The gallows themselves can be viewed from a long standing government office called the Old Lexorium, where employees of the Triumvirs had the perfect vantage point to view the executions. After the abolishment of certain laws during a period of reformation, the office staff moved and the building has gone on to be the starring site for many suburban ghost stories.
The gallows are decommissioned nowadays, but the bloodstains remain for younger generations to ponder. Those brave enough to enter and search the Old Lexorium despite its well-known dangers can still find lists of names that were sent to the block.
Not every greenskin merchant was good for the area, however, and this led to increased crime. Many of the original residents of the area began to leave, and over a few decades, the suburb slowly declined in popularity.
When the greenskin population reached a critical level, the politics of their homelands became important and caused an overnight change in the suburb. It went from one of opportunity and hope to one of syndicates and gangs.

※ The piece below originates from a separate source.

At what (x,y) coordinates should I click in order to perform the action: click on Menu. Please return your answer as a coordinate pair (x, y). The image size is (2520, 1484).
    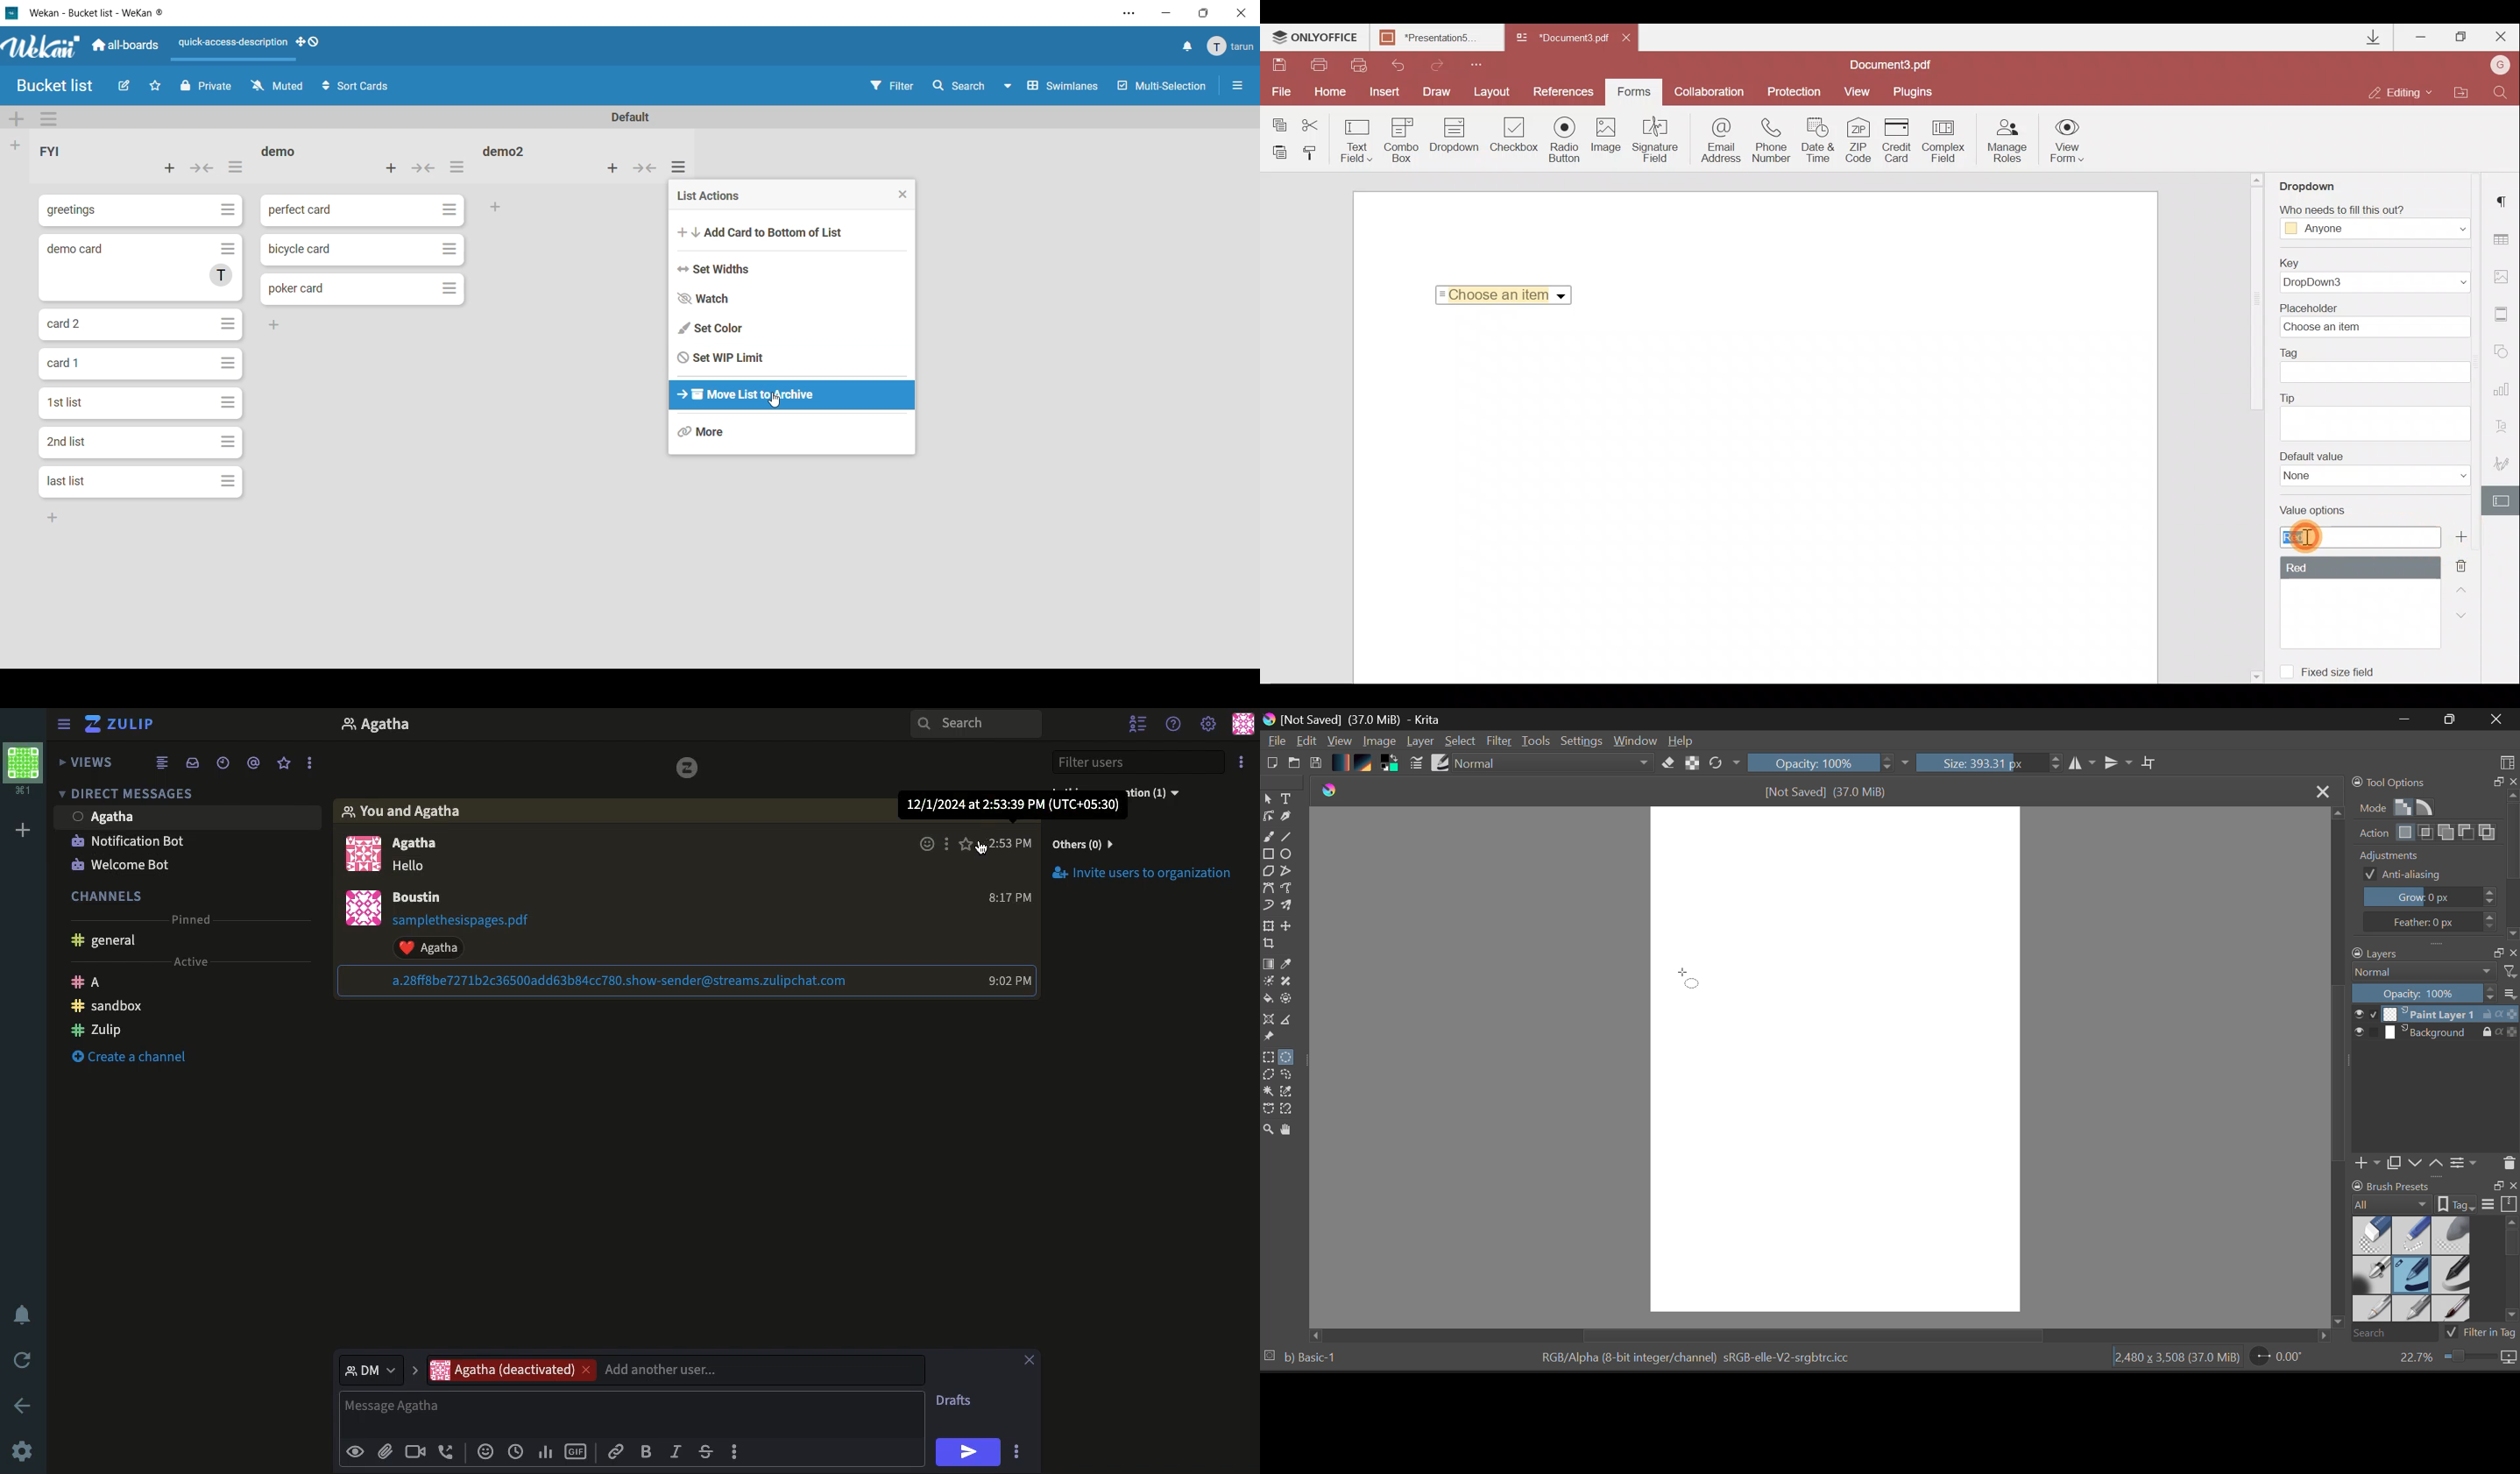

Halyar ended up being the head of one of the most dangerous gangs in the area and the power corrupted him. He was able to bully the local government, the merchants guild and the city guard into doing whatever he wished, and as a result of this his wealth multiplied rapidly.
Ironically, it was another greenskin that ended his reign – Halyar was murdered by a rival gang that was moving up in the world. However, instead of simply following the new leader, as hobbes and goblins of the borderlands are expected to do, these modern greenskin citizens felt empowered by their Nexan rights, and took to violent rioting and all-out urban combat.
Eventually, the Nexan Guard did stop the rioting and fighting, but the gangs went underground and disappeared. Without a doubt, the gangs still have a hand in the daily affairs of Halyar’s Retreat, but nowadays they conduct business in a more discreet manner.